Legault accusé de favoriser les gros joueurs durant la crise
Des commerçants d’ici digèrent mal que les grandes bannières restent ouvertes
« EST-CE QUE J’ENGRAISSE ENCORE JEFF BEZOS ? IL Y A UN PROBLÈME D’ACHETER DE FAÇON SOUTENUE CHEZ AMAZON. »
– Frédéric Bourdon, propriétaire de Colobar Peinture & Décoration
Des détaillants d’ici accusent Québec de favoriser les grandes bannières américaines en leur permettant de rester ouvertes durant la crise, alors qu’ils doivent déjà se battre en ligne contre Walmart et Amazon.
« Est-ce que j’engraisse encore Jeff Bezos ? Il y a un problème d’acheter de façon soutenue chez Amazon. Je trouve ça triste pour nos détaillants québécois », déplore Frédéric Bourdon, propriétaire de Colobar Peinture & Décoration, à Laval, qui s’en tire bien grâce à son site web, mais qui craint de voir d’autres commerçants disparaître si les Québécois continuent à acheter sur Amazon.
Une semaine après avoir lancé Le Panier Bleu pour favoriser l’achat local, des détaillants d’ici ne comprennent toujours pas pourquoi Québec permet aux grandes surfaces de vendre des produits non essentiels, alors qu’on les force à rester fermés.
« C’est totalement injuste. On tombe à zéro. On est obligé de fermer nos commerces. On a 170 marchands, déplore Jacques Cloutier, directeur général de la bannière québécoise de couvre-plancher Déco Surfaces. Les consommateurs rentrent là [dans les grandes surfaces] et achètent d’autres produits, dont des couvre-planchers et de la peinture. »
RIEN NE BOUGE
Jeudi dernier, Le Journal a révélé que le Conseil québécois du commerce de détail (CQCD) souhaite fermer certaines sections de magasins à grande surface non essentielles pour aider les commerçants locaux, mais depuis, rien n’a bougé.

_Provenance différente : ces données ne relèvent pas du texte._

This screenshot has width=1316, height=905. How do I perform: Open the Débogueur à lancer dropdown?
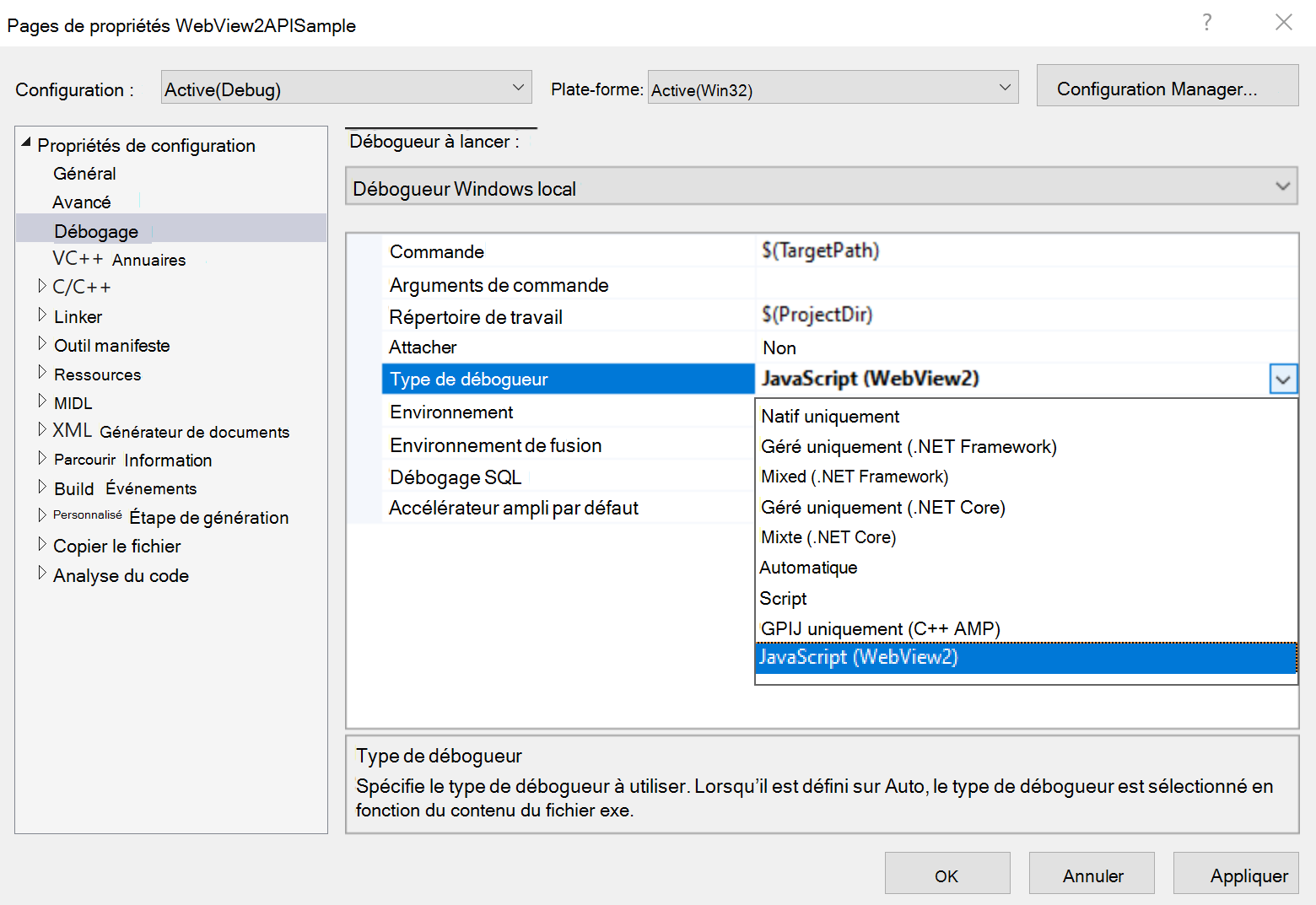click(1283, 186)
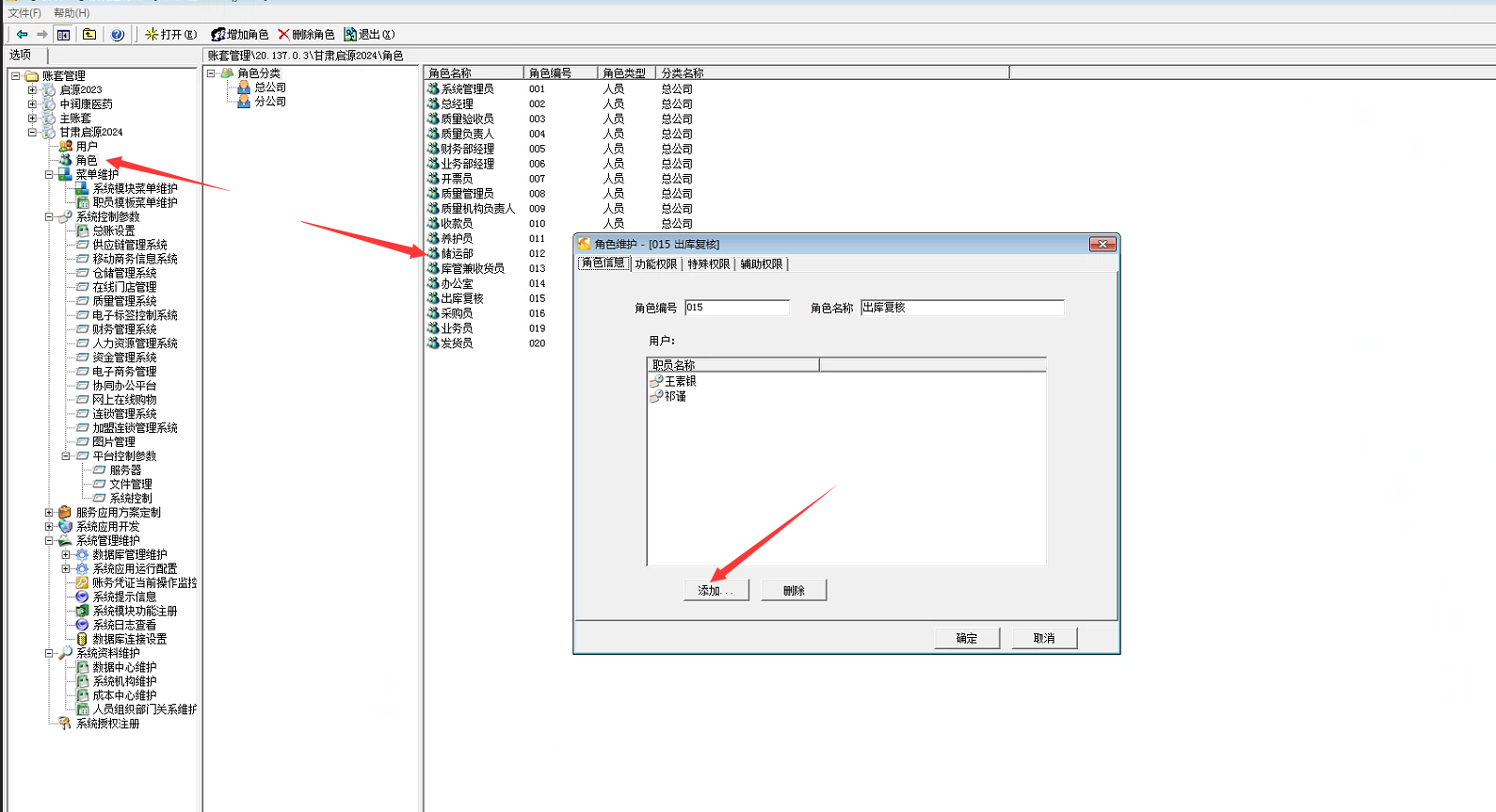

« Je viens de passer devant un RONA et un Home Depot, et leur stationnement est plein à craquer, alors que nous, on est obligés de rester fermés », soupire Philippe Chapdelaine, directeur général de Flordeco couvre-planchers et décoration.
Pour le directeur général de Détail Québec, Manuel Champagne, ça ne peut plus durer. « Plus de 90 % des entreprises ici emploient moins de 20 personnes, alors elles n’arrivent pas à faire concurrence aux géants qui offrent de tout. C’est inéquitable », affirme-t-il.
Pire encore, selon lui, non seulement ces grandes surfaces font le plein de clients, mais elles sont de plus en plus agressives avec leurs publicités web pour les attirer.
« Les petits n’ont pas les moyens d’avoir leur propre service de livraison comme Walmart et Amazon, y compris de faire de la publicité à la télévision », ajoute M. Champagne.
Du côté des centres commerciaux, la situation n’est guère mieux. Depuis leur fermeture le 22 mars dernier, plusieurs détaillants québécois peinent à sortir la tête hors de l’eau.
« Notre boutique en ligne ne compense pas pour nos 24 magasins fermés », résume la PDG de Chaussures Panda, Linda Goulet.